Chi segue i comunicati e i report, lo avrà notato: Paolo Maldini e Ricky Massara di allenamenti del Milan ne hanno saltati veramente pochi in questi anni. Un modo per seguire da vicino ogni dinamica della squadra, per avvicinare emotivamente dirigenza e spogliatoio e per assicurare alla rosa una pressione positiva sotto gli occhi di chi la storia del Milan l’ha già scritta. Con l’addio dei due uomini dell’area sportiva, la società rossonera dovrà gestire una mancanza che potrebbe preoccupare nell’immediato tifosi e squadra, alla luce di un rapporto splendido tra giocatori e dirigenti. La rottura si sarebbe consumata dopo l’incontro di pochi giorni fa tra il dt rossonero e il numero 1 Gerry Cardinale, in cui sono emerse divergenze sulle scelte di mercato passate e future. Un potenziale danno d’immagine agli occhi della tifoseria, visto che la presenza di Maldini in società è sempre stata vista come una garanzia: “Se ci devo mettere la faccia, il cuore e la passione, perché so come sono fatto, lavorerei 24 ore su 24, 365 giorni all’anno per la causa, lo voglio fare per un progetto realmente serio”, disse nel 2016 prima di valutare la proposta dell’allora del Milan della proprietà cinese. E arrivò un no secco.

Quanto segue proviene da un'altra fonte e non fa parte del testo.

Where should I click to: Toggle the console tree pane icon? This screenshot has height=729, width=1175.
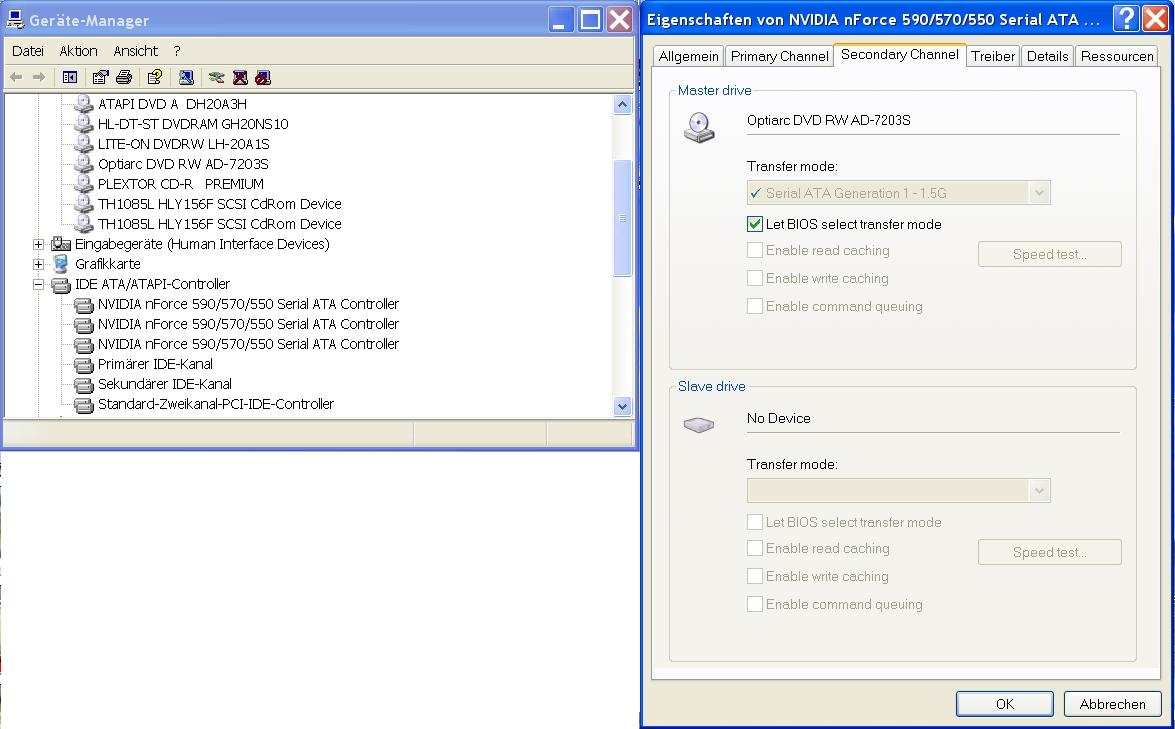pos(70,77)
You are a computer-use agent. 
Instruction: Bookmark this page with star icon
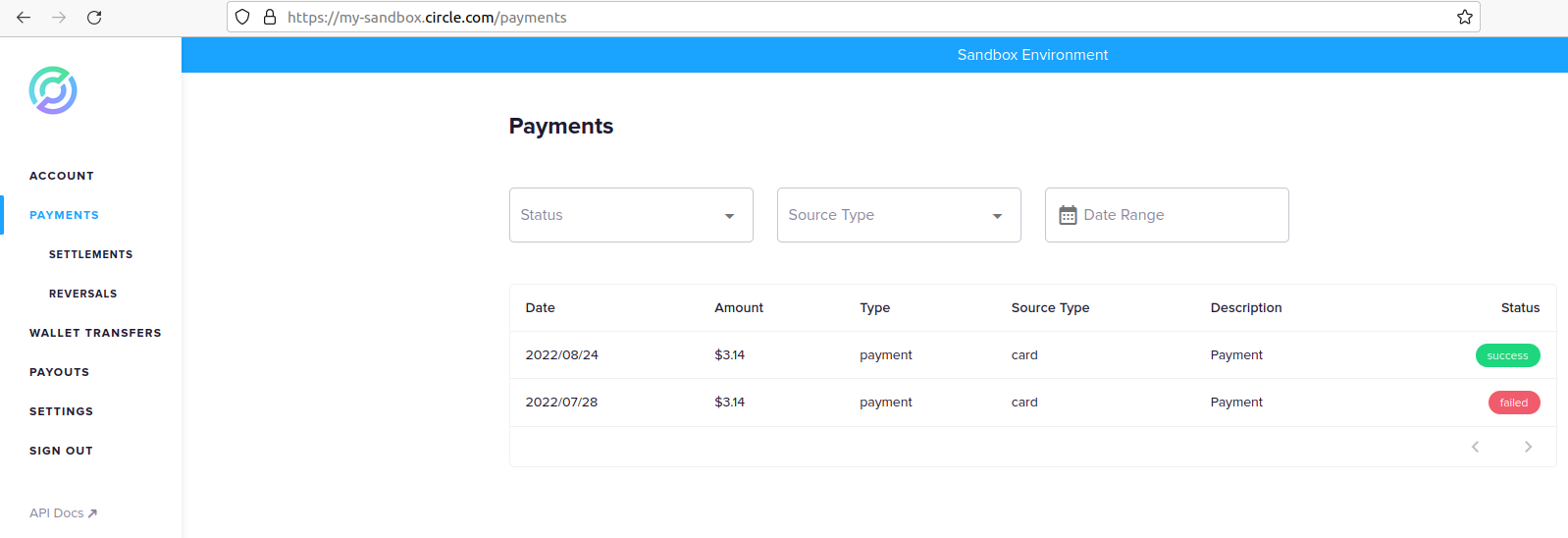coord(1464,18)
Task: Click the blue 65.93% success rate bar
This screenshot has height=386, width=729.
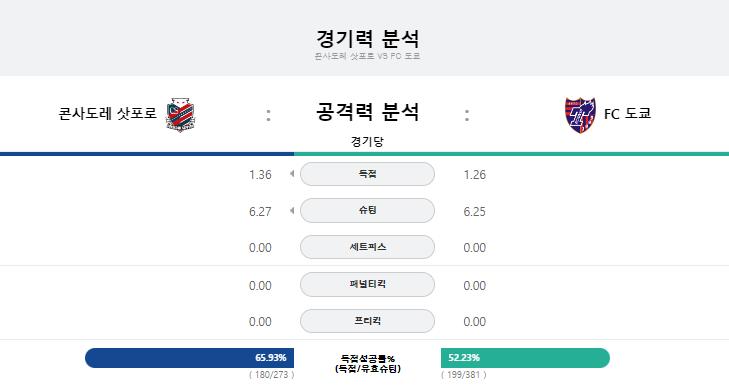Action: point(189,358)
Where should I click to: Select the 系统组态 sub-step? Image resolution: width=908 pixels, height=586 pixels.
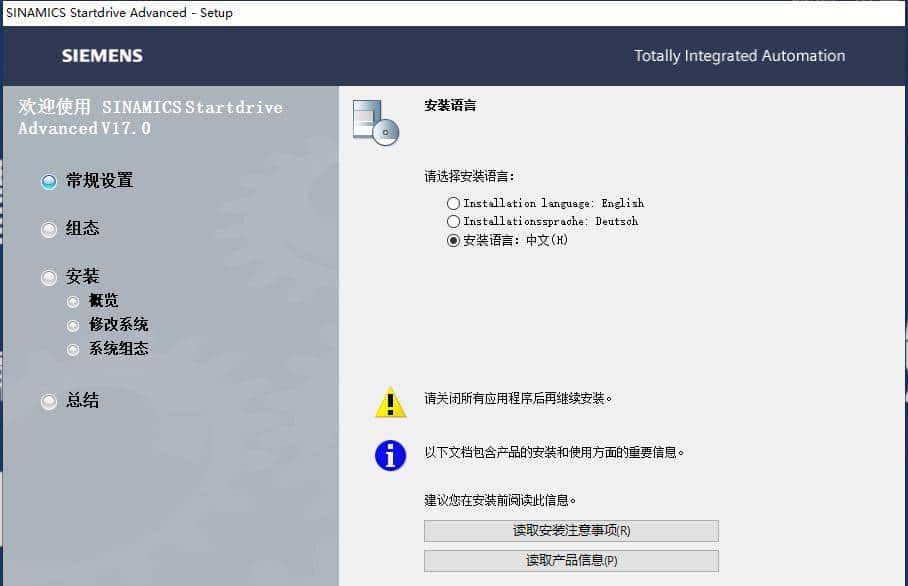tap(72, 349)
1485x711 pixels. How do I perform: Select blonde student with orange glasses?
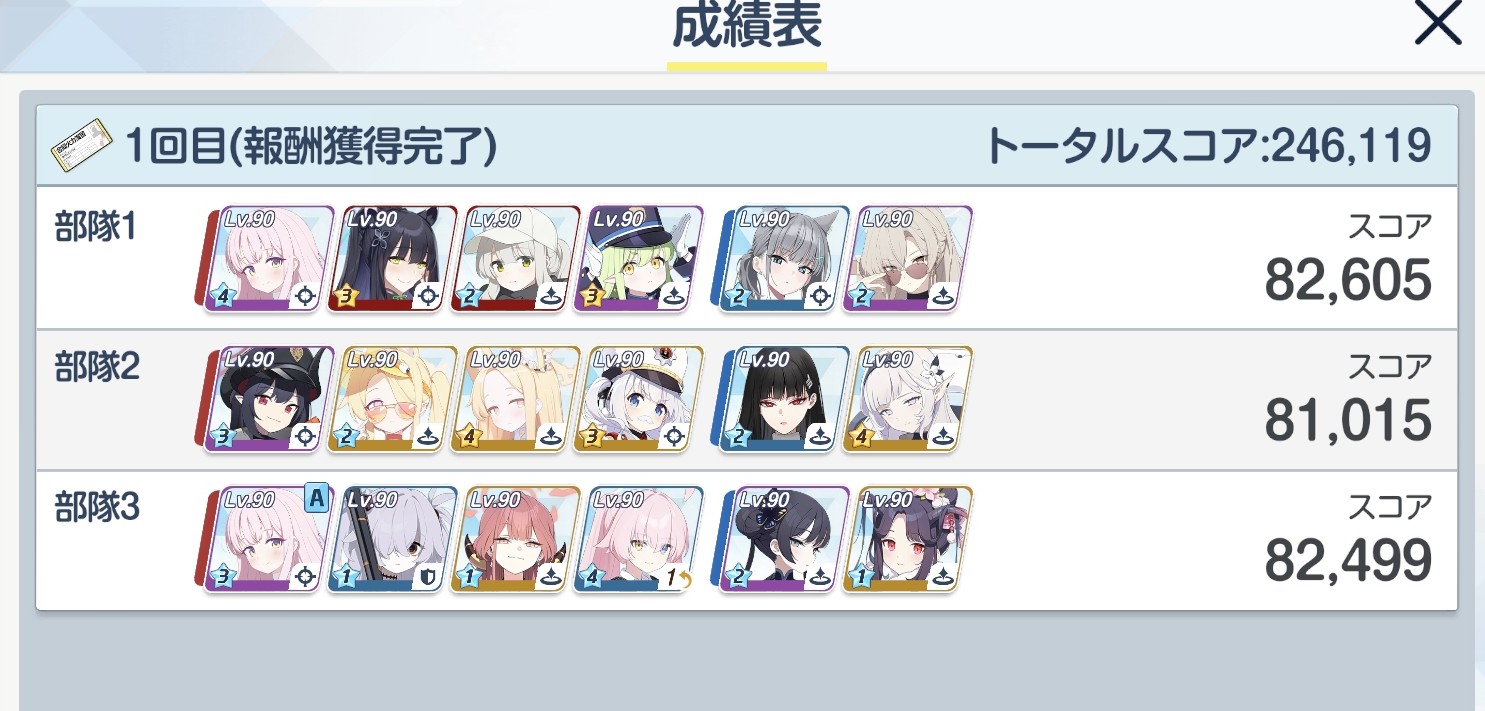click(392, 399)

Ad un anno dal rinnovo biennale, così, Maldini lascia il club della sua vita per la seconda volta in carriera, dopo il ritiro da calciatore. Nove anni dopo quel giro di campo, il 5 agosto 2018 viene annunciato come direttore dello sviluppo strategico dell’area sport sotto la proprietà Elliott e un anno dopo prende la carica di direttore dell’area tecnica. Il percorso è lungo e ricco di ostacoli, ma la quadratura perfetta nei ranghi dirigenziali viene trovata con Ricky Massara. L’ex uomo di fiducia di Walter Sabatini entra nell’area sportiva del Milan nel 2019 e, come Maldini, viene confermato successivamente anche da Red Bird. Nel 2019 la scelta di puntare su Marco Giampaolo si rivela sbagliata, ma la mossa di riserva su Stefano Pioli cambia la storia recente del Milan. L’inizio non è facile, ma da marzo 2020 il Milan inizia a collezionare successi. E quando sembrava ormai una formalità la virata per l’estate su Ralf Rangnick, ecco che il profilo di Pioli passa dall’identikit di traghettatore a quello di allenatore del futuro. Nel cammino del Milan verso lo Scudetto del 2022, il coraggio di puntare su Pioli è stato un passo chiave, come lo è il percorso di continuità con alcuni nuovi acquisti.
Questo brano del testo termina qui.